Molecular dynamics study of structural fluctuations in CDR-H3 of anti-HIV antibodies PG9 and PG16
N. Tanabe1, R. Kiribayashi1, H.X. Kondo2, D. Kuroda3, T. Saito1, J. Kohda1, A. Kugimiya1, Y. Nakano1, K. Tsumoto3,4 and Y. Takano1
1 Graduate School of Information Sciences, Hiroshima City University,
2 Faculty of Engineering, Kitami Institute of Technology.,
3 Institute of Medical science, the University of Tokyo.,
4 Graduate School of Engineering, the University of Tokyo.
Monoclonal antibodies PG9 and PG16 neutralize 70 to 80% of circulating human immunodeficiency virus 1 (HIV-1) isolates.

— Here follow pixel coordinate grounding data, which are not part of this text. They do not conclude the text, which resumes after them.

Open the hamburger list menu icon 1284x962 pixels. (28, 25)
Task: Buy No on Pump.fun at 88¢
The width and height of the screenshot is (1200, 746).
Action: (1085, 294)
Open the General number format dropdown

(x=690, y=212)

X-ray crystallographic studies of these antibodies have suggested their structural similarity [1]. Both PG9 and PG16 have a 28- residue third complementarity-determining region of the heavy chain (CDR-H3), which forms a unique subdomain referred to as “hammerhead”. In this study we compared the structural fluctuations of the CDR-H3s of these antibodies by using molecular dynamics simulations. Principal component analysis (PCA) of each CDR-H3 revealed that the difference in the structural fluctuation between them. The “hammerhead” tended to bend at the root of CDR-H3 in PG9, while the CDR-H3 of PG16 showed a partial bending of “hammerhead.” The number of hydrogen bonds are associated to these dynamics.
[1] M. Pancera et al., J. Virol. 84, 8098-8110 (2010).